CONSERVEC’è voglia dei vecchi sapori: genuini e freschi, rigorosamente fatti in casa. Cibi sani e familiari, grazie alla complicità della rinascita degli orti domestici. A metterci lo zampino anche la crisi economica che spinge a risparmiare sugli acquisti e a ritornare al fai da te. Sta di fatto che torna in voga il fenomeno delle conserve alimentari fatte in casa. Dalla intramontabile e tradizionale passata di pomodoro alle verdure sott’olio.

Dal web le ricette di un tempo e le procedure alternative alla vecchia cottura negli ormai passati pentoloni della nonna. Un sano ritorno che permette di preparare ottime conserve casalinghe e di scegliere direttamente i prodotti da utilizzare e di lavorarli nella propria cucina, ma crescono i rischi legati all’inconsapevolezza della corretta preparazione. In testa su tutte il botulino.

In merito – con tutta la sua autorevolezza – ha deciso di intervenire l’Istituto Superiore della Sanità che sul proprio sito ha pubblicato le linee guida per conservare senza alcun rischio. Anzitutto bisogna chiarire che le cause del deterioramento dei cibi conservati sono diverse:

– agenti biologici: come insetti, animali; agenti chimici, gli enzimi;

– agenti fisici, come l’esposizione a fonti di calore o luce.

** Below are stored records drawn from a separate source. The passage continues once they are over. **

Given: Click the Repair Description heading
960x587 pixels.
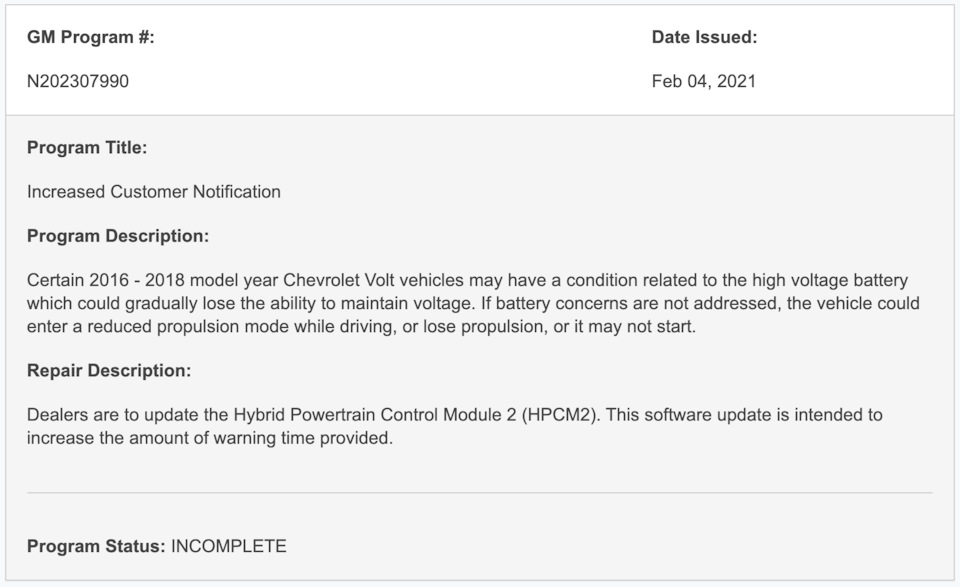Looking at the screenshot, I should coord(109,371).
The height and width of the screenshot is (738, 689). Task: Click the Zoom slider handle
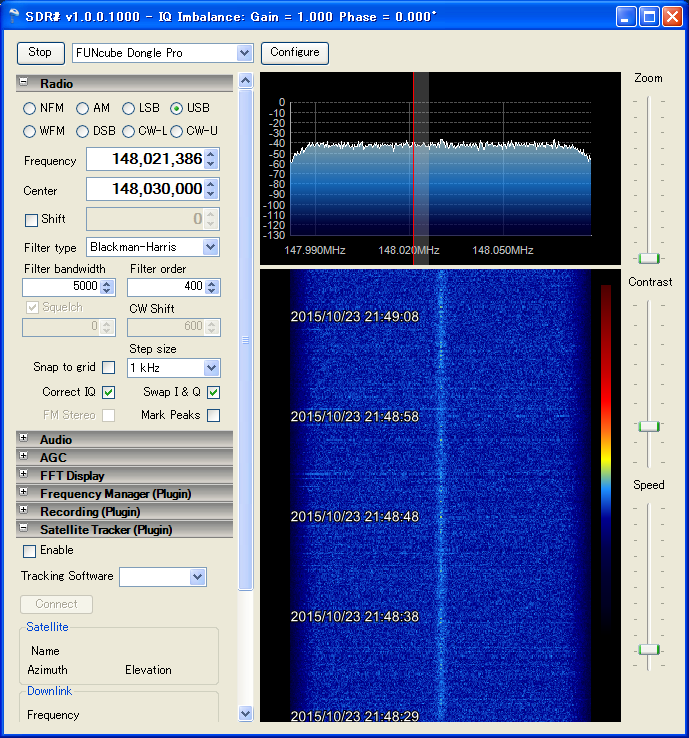tap(649, 258)
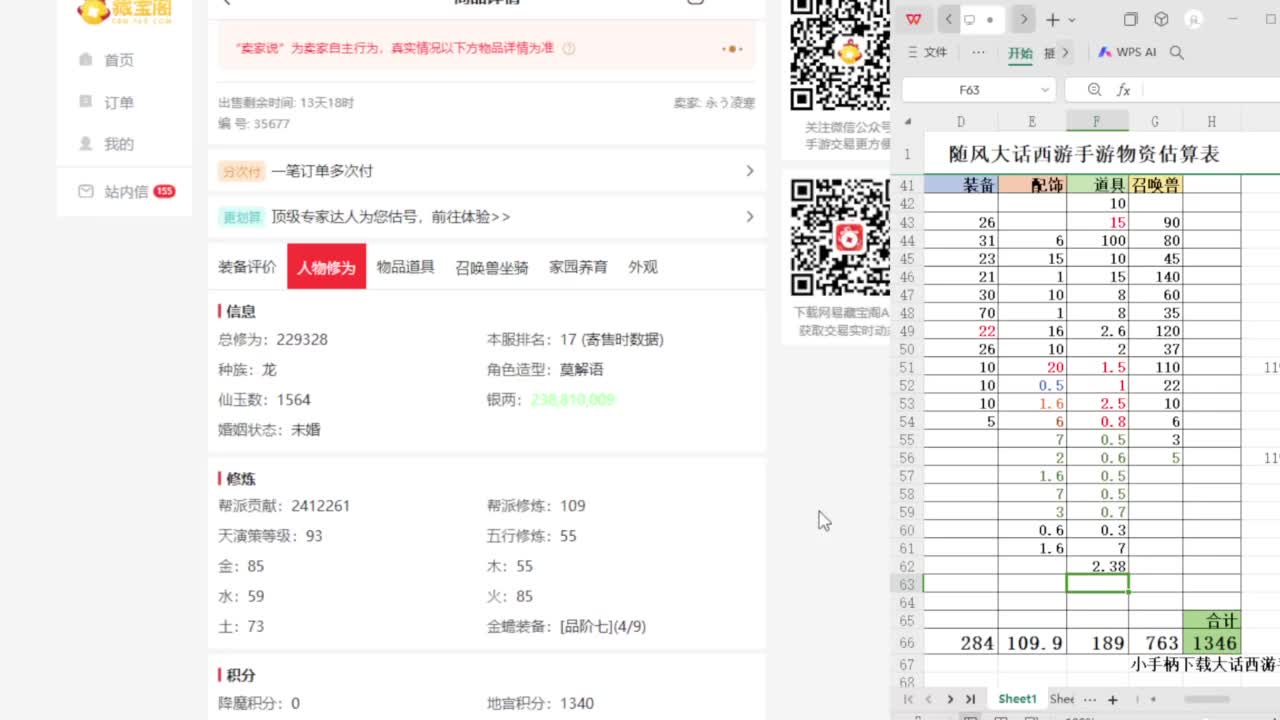Switch to Sheet1 worksheet tab

click(1017, 699)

Ma bisogna seguire anche delle regole per una corretta preparazione a rischio zero. Un’accurata pulizia è largamente consigliata. Ma analizziamo alcune semplici regole che si rilevano utili per una sana conserva.
Usare il vetro. E’ consigliato l’utilizzo del vetro, che potrà essere riutilizzato molte altre volte, può essere lavato in lavastoviglie e sterilizzato. Grazie alla sua trasparenza permette di tenere sott’occhio gli alimenti al suo interno contenuti e di evidenziare eventuali anomalie senza aprire il barattolo. Unico neo: permette il passare della luce che può alterare il prodotto.
Come trattare le verdure: Gli ingredienti vanno conservati in frigo prima di lavorarli. Nel caso si utilizzino verdure provenienti dal proprio orto bisogna lavorarle entro sei-otto ore dalla loro raccolta. Per ridurre eventuali tracce di pesticidi è consigliabile immergerli per qualche minuto in abbondante acqua con bicarbonato di sodio.
Pastorizzare: L’Istituto Superiore di Sanità pone una regola ferrea: la pastorizzazione. Si ottiene immergendo completamente i contenitori in acqua a cui dovrà essere garantita un’ebollizione uniforme e vigorosa.
Le ispezioni: Quando i contenitori saranno freddi, bisogna valutare la loro ermeticità e verificarne il vuoto. Premendo al centro del tappo o della capsula non bisognerà udire alcun rumore o suono. E’ consigliabile anche battere con un cucchiaino per assicurarsi che sia ermeticamente chiuso.

Piccole e semplici regole, talvolta banali ma da non sottovalutare per evitare rischi anche dannosi. Uno dei problemi più comuni di intossicazione da conserve è il botulino che si manifesta tra le dodici-quarantotto ore dopo l’ingestione dell’alimento contaminato. I principali sintomi che si segnalano sono la scarsa mobilità oculare, difficoltà a mettere a fuoco, bocca asciutta, nausea, diarrea. In questi casi è meglio consultare un medico.